The Party’s Over. Danke, Leipzig.

FullSizeRender_21Ich gehöre der Generation von „Sven Väth“ an. Der wird dieses Jahr 50 und ist noch immer eine Größe im Party-Geschäft. Mit ihm habe ich – ein bisschen Namedropping sei mir gestattet – vor 30 Jahren in meiner Geburtsstadt Frankfurt im angesagtem Club „Omen“ die Nächte durchgefeiert und am nächsten Morgen gemeinsam vor der Uni am späten Vormittag im Cafe Bastos gefrühstückt. Und, man mag es kaum glauben, wir unterhielten uns über aktuelle Bücher, die wir gerade lasen.

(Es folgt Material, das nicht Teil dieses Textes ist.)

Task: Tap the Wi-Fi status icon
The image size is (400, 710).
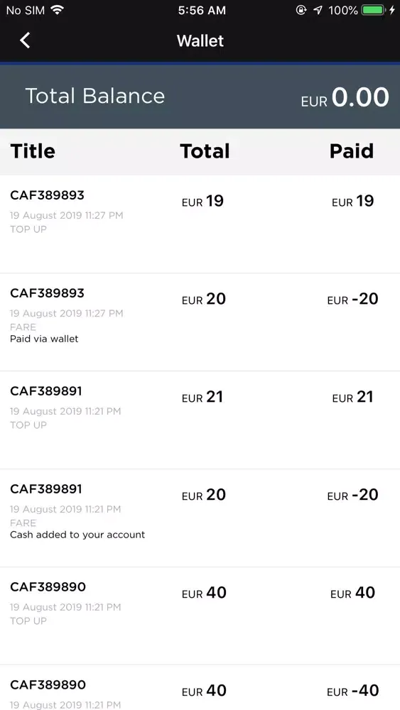Action: (x=57, y=10)
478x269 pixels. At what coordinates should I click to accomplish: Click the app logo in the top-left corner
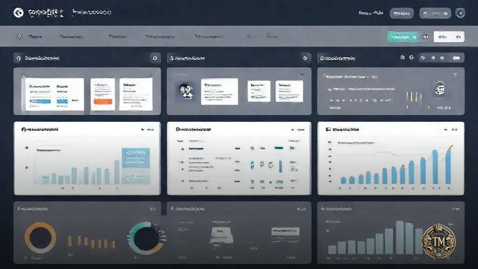point(19,13)
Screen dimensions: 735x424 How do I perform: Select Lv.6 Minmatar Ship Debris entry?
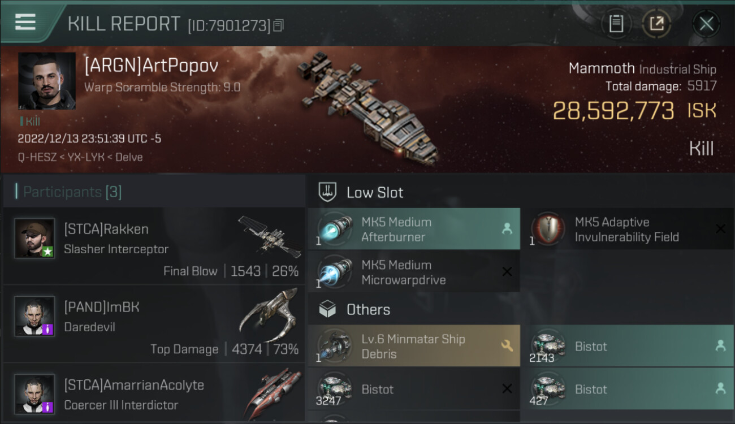414,346
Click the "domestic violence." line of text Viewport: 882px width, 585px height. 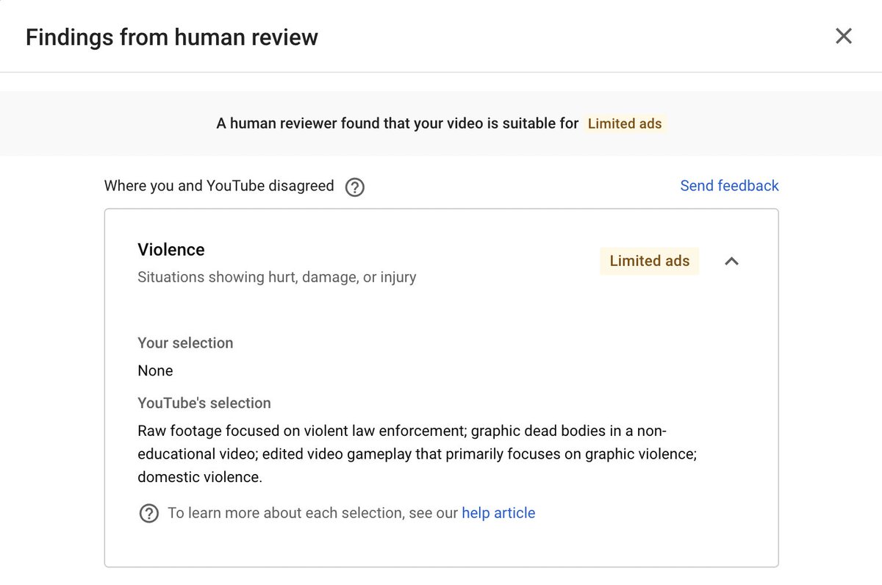tap(200, 478)
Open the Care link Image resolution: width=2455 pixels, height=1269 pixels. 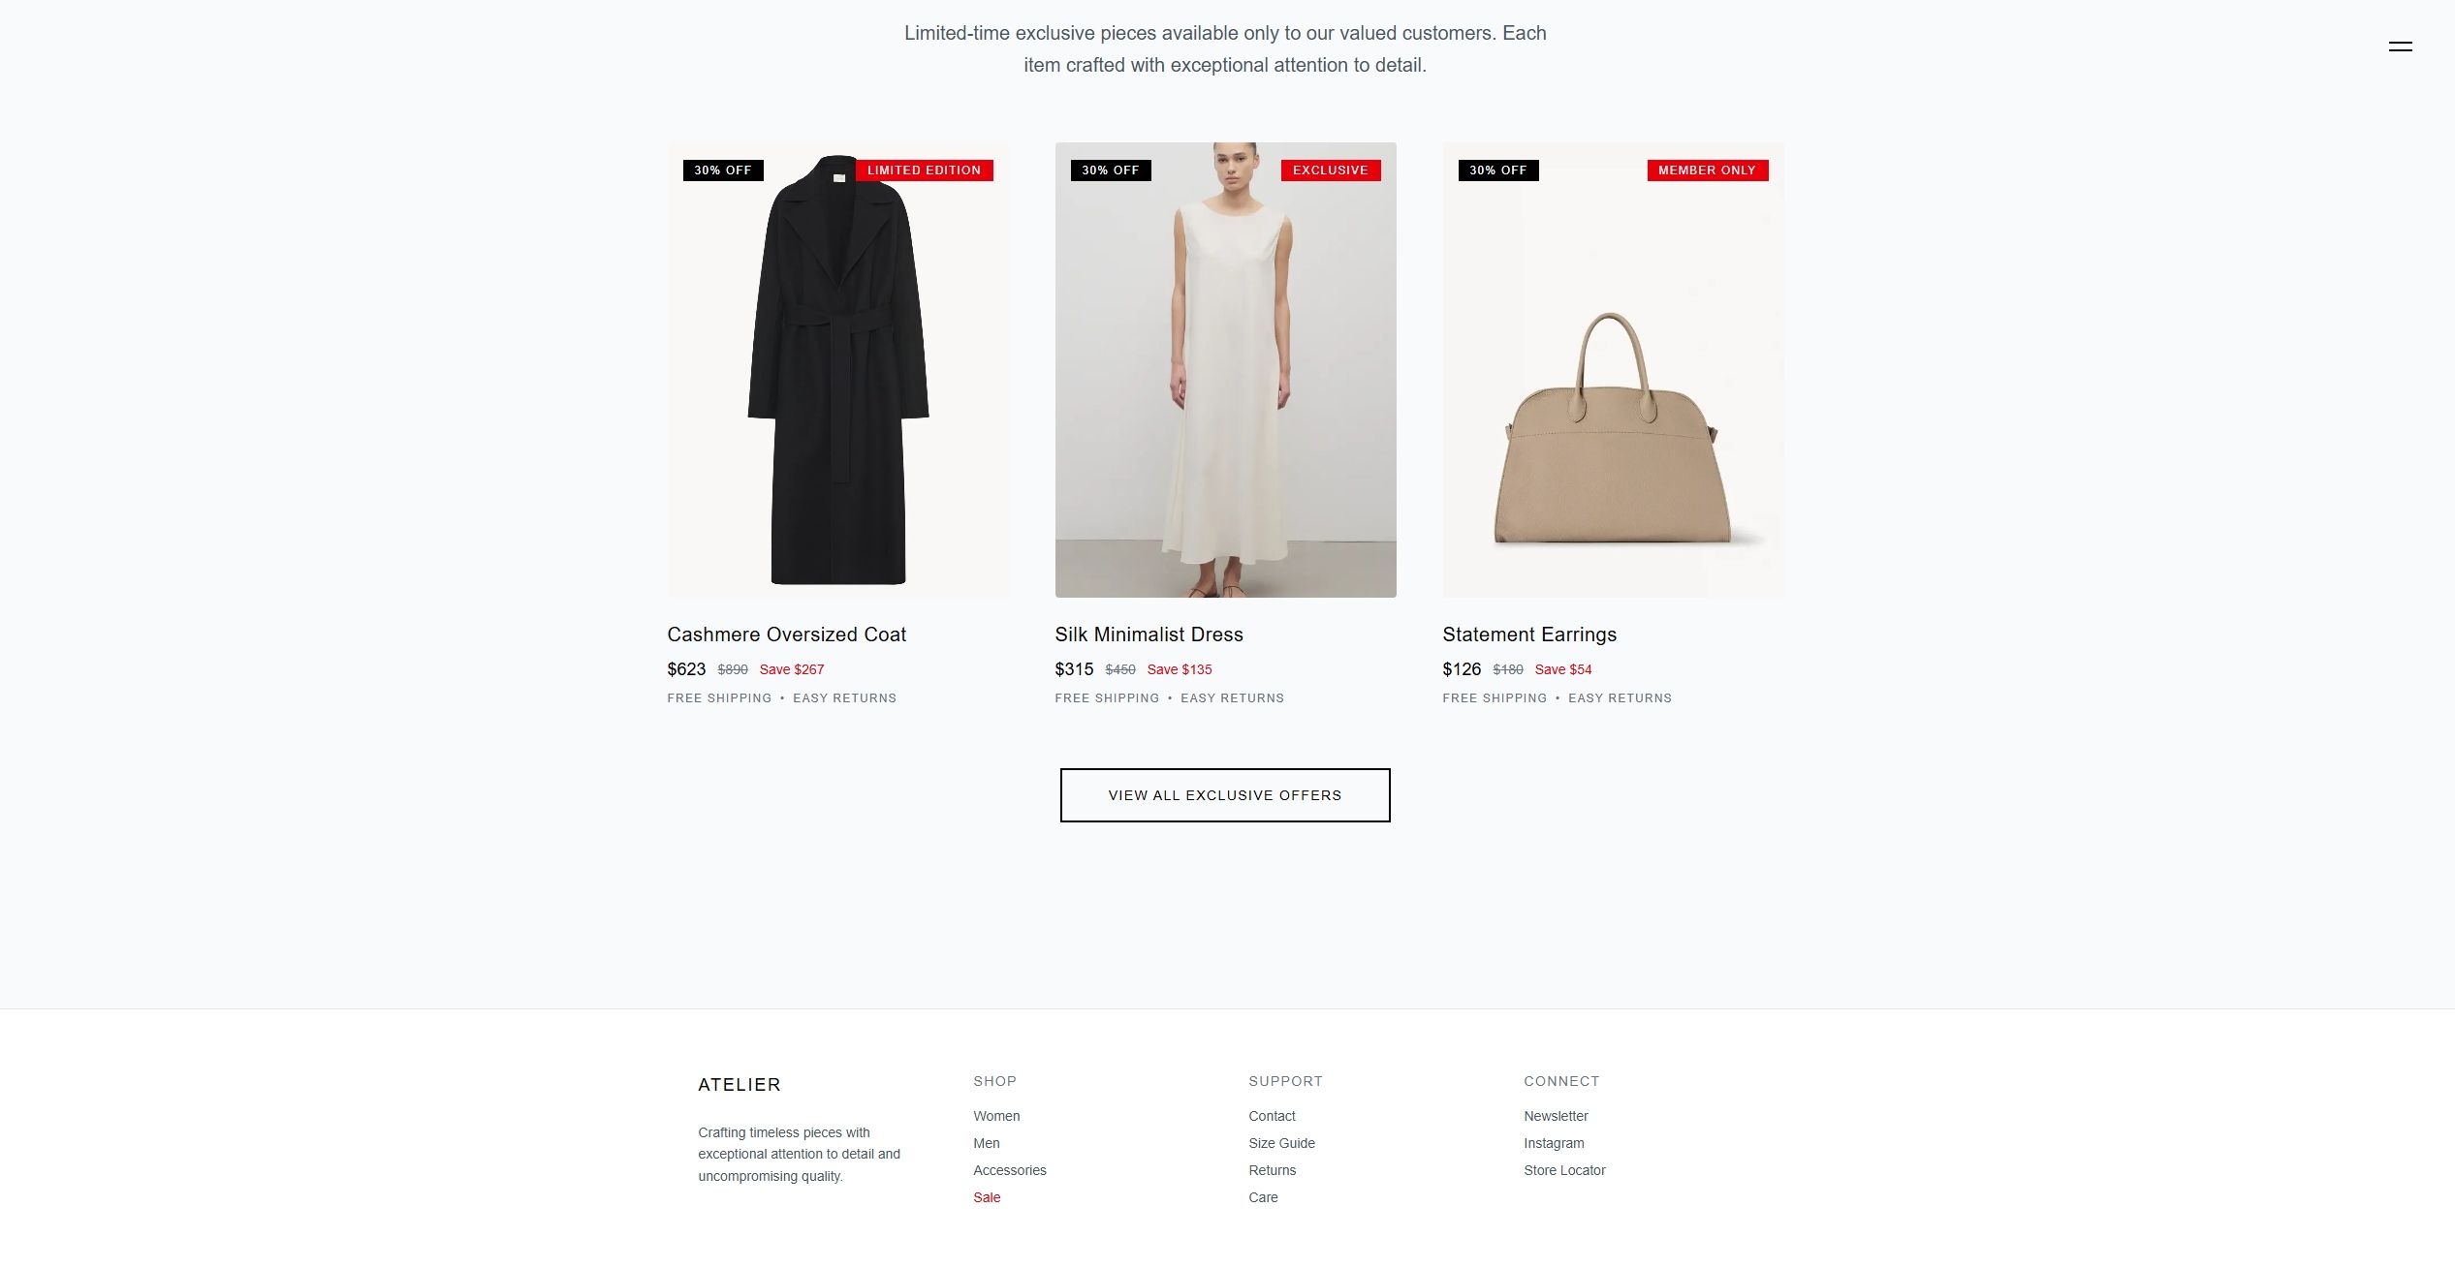pos(1263,1197)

Generation der Tag- und Nachtschwärmer

Schon damals liebten wir es, das eine zu tun ohne das andere zu lassen: die Nächte mit Party bis zum Rauswurf und am Tage dann über Sten Nadolnys „Die Entdeckung der Langsamkeit“ zu schwärmen. Literatur war in meinen jungen Jahren ziemlich cool. Es gehörte zum „urbanen Lifestyle“ und – neben Rauchen – war auch Lesen in der Öffentlichkeit eine charmante Einladung zum Flirten. Heute ist Rauchen eher ein Ausschlusskriterium und Bücher mit viel versprechenden Titeln (z. B. Henry Millers „Stille Tage in Clichy“) in attraktiven Händen sind weitgehend Smartphones gewichen.

Statt roter Teppich eine liebenswerte Vera.

Doch bloß keine Wehmut, selbst wenn das auch für die derzeit populärste Literaturparty in Deutschland gilt: der Leipziger Buchmesse. Hier war auch jede Menge gute Stimmung, die eifrig per Smartphone verbreitet wurde. Und da ich das Glück hatte als Bloggerpate schon zur Eröffnungsfeier eingeladen zu sein, hatte sie für mich auch ein wenig Glamour. Zwar wurde kein roter Teppich ausgerollt, und das Blitzlichtgewitter blieb aus, doch dafür gab es Vera, die uns sehr herzlich in Empfang nahm und uns auch die Tage auf der Messe begleitete.

 

Keine Ausrutscher auf dem edlen Parkett.

Zudem war meine Neugier auf die ersten Partygäste sehr groß, so dass ich die feierlich gediegene Veranstaltung mit Wagner, Berlioz und Beethoven zu schätzen wusste. Denn nach kurzer Aufwärmphase mit ungeübtem Smalltalk bildeten wir geladenen Blogger dann doch bald ein illustres Grüppchen, das sich in das geistig elitäre Partyvolk zu integrieren verstand. Auch wir plauderten bald mit ausladenden Gesten und geistreich nickend miteinander auf diesem Jahrmarkt der kleinen und großen Eitelkeiten. Der Abend endet leider auch dort, wo er begonnen hatte: im Gewandhaus. Gerne wäre ich noch durch die Leipziger Nachtszene gezogen, doch fand ich keine Weggefährten.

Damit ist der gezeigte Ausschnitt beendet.